Reste donc à savoir ce qui bloque. Le nerf de la guerre : la classification du FSD Supervisé en système de conduite semi-autonome de niveau 2, comme le reste des systèmes disponibles en Europe ; seul Mercedes-Benz commercialise un système de niveau 3 avec son Drive Pilot, mais avec des contraintes drastiques (conditions météo adéquates, vitesse maximale de 95 km/h sur autoroute, etc).

De fait, la responsabilité reste sur le conducteur, et la législation est très stricte : les prises de décision de la voiture (comme le changement de voie) doivent être confirmées par la personne au volant, et la conduite autonome de la voiture doit répondre à des règles fixes, comme dictées par des lignes de code (si le feu est rouge alors tu dois t’arrêter).

Le FSD repose uniquement sur des caméras // Source : Tesla

Deux choses auxquelles le FSD ne répond pas, de par sa façon de procéder. Depuis la V12, le FSD utilise un réseau neuronal : plutôt que de suivre une infinité de lignes de code, le système se nourrit des données accumulées par la flotte Tesla pour « apprendre » à répondre à chaque situation donnée.
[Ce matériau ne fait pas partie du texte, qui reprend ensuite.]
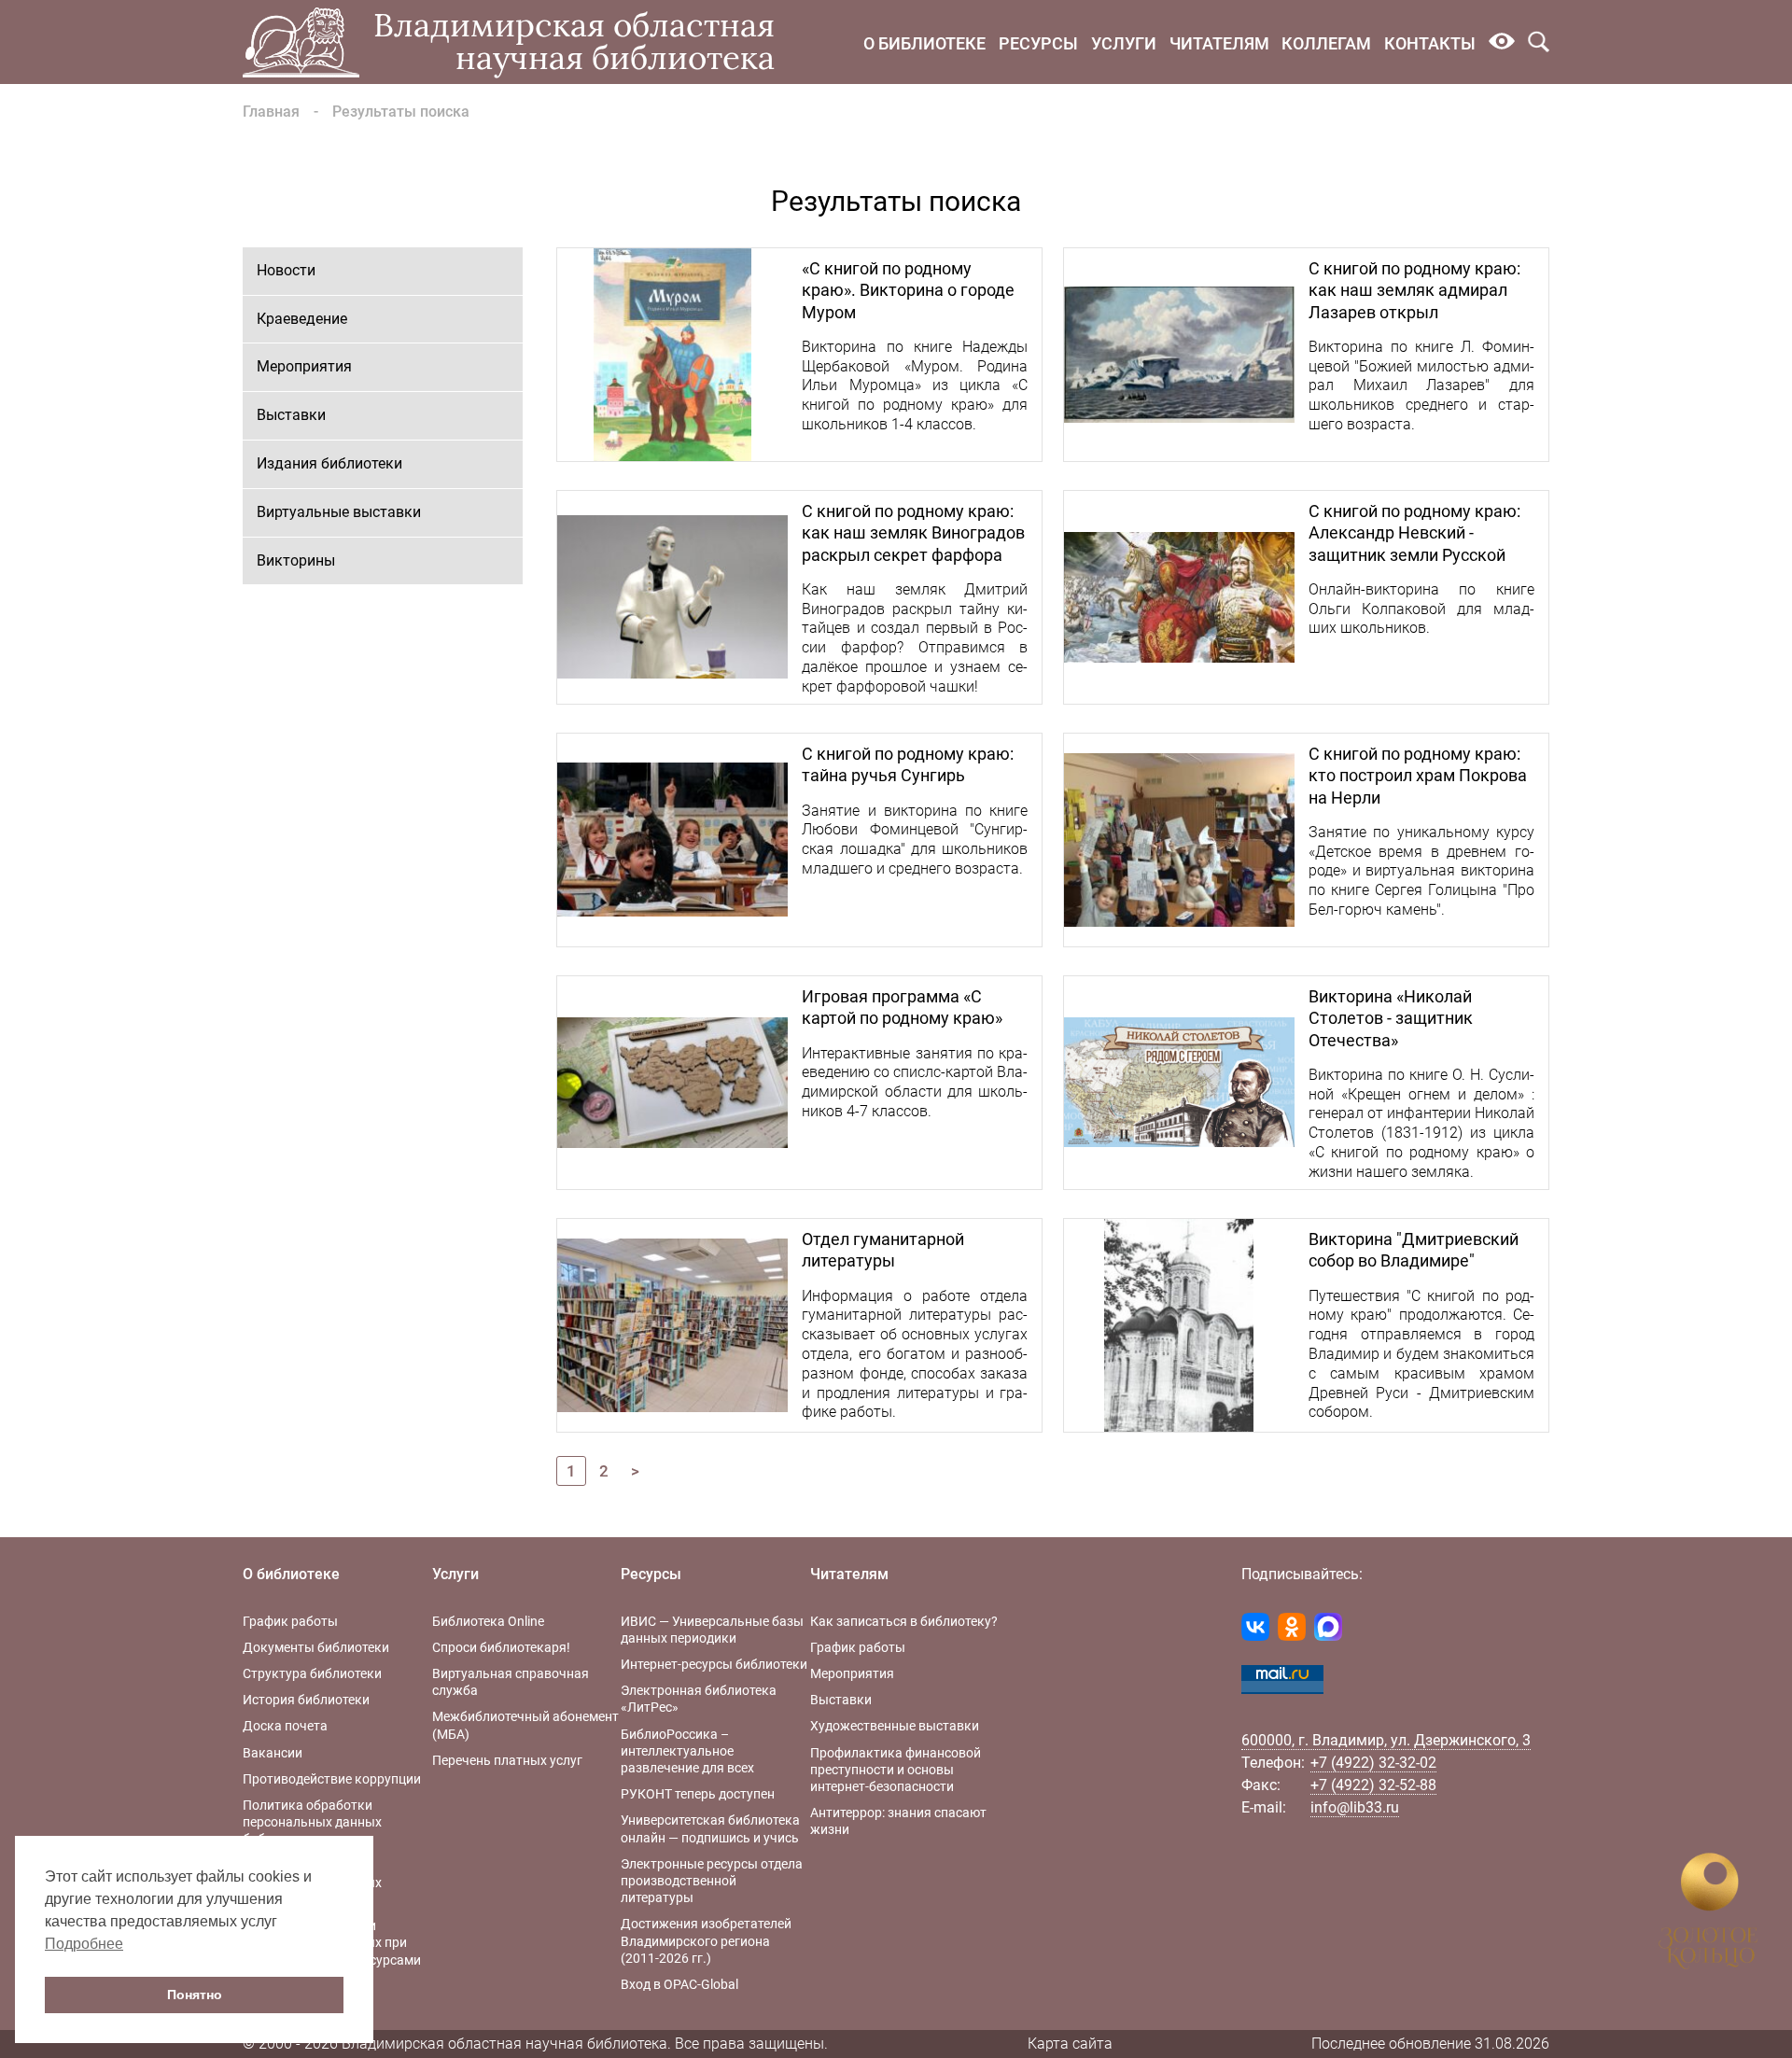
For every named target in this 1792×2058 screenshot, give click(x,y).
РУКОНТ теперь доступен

Son degré de liberté, notamment sur le changement de voie et de direction ou la possibilité de ne pas avoir les mains sur le volant, accentuent cette incompatibilité.

Des tentatives tous azimuts

Ceci dit, Tesla est loin de rester les bras croisés – c’est même plutôt l’inverse. La première brique est un « traditionnel » lobbying envers les institutions, mais avec plusieurs pistes.

La première, c’est l’objectif de modifier la réglementation, via une mise à jour du règlement DCAS (Driver Control Assistance Systems) qui pourrait remplacer l’actuelle norme (UNECE R79) et supprimer les contraintes actuelles de direction et d’initiatives du système. Pour plaider en sa faveur, Tesla a déjà fourni les données des prototypes de voitures sous FSD (comme celle que nous avons essayée), ayant déjà totalisé plus d’un million de kilomètres en Europe.

Tesla FSD // Source : Tesla

Autre voie tentée : le règlement 2018/858 de l’Union européenne, permettant d’obtenir une dérogation d’un pays pour autoriser une technologie ou un véhicule pas encore homologué. Si la dérogation est acceptée au niveau d’un pays, la législation européenne rend l’adoption par les autres pays quasi certaine.

Pour cette dérogation, Tesla cible les Pays-Bas et son RDW (l’organisme en charge de l’immatriculation des véhicules), allant même jusqu’à clamer dans un tweet qu’il « s’est engagé à accorder l’homologation nationale néerlandaise en février 2026 »… avant de se faire sèchement contredire par le RDW, qui précise qu’il n’a accepté qu’une démonstration du FSD. Rien de plus.

Test Tesla FSD à Paris // Source : Frandroid

Troisième moyen, pour le moins offensif : nous. En ouvrant l’accès à des sessions de conduite sous FSD aux médias et au grand public, Tesla s’offre une immense opération de relations publiques pour presque rien, et permet d’avoir un grand nombre de retours (tous très positifs, et à raison) pour appuyer son cas. Évidemment, nous n’avons pas été rémunérés par Tesla pour participer à cette expérience, mais notre simple couverture nourrit sa stratégie.

Notre avis : un système remarquable

Il est l’heure de conclure : le FSD Supervisé a-t-il sa place en Europe ? Pour nous, oui.

Alors, certes, tout n’est pas parfait : si la confiance arrive rapidement en passager, le conducteur voit-il une amélioration de son expérience ou doit-il au contraire rester en hypervigilance constante ? La façon de faire de Tesla pour l’autorisation du système est-elle acceptable ?

La Tesla laisse passer le taxi avant de redémarrer // Source : Frandroid

Des questions rapidement balayées devant la maturité de ce système, entraîné avec « seulement » 1 million de kilomètres de routes européennes ; la nature même du FSD rendra l’expérience toujours plus fiable et reposante au fur et à mesure où la flotte engrange expérience et kilomètres.

Bref, même si on comprend que l’arrivée du FSD en Europe n’est qu’une question de temps, on se surprend à croire que le plus tôt sera le meilleur.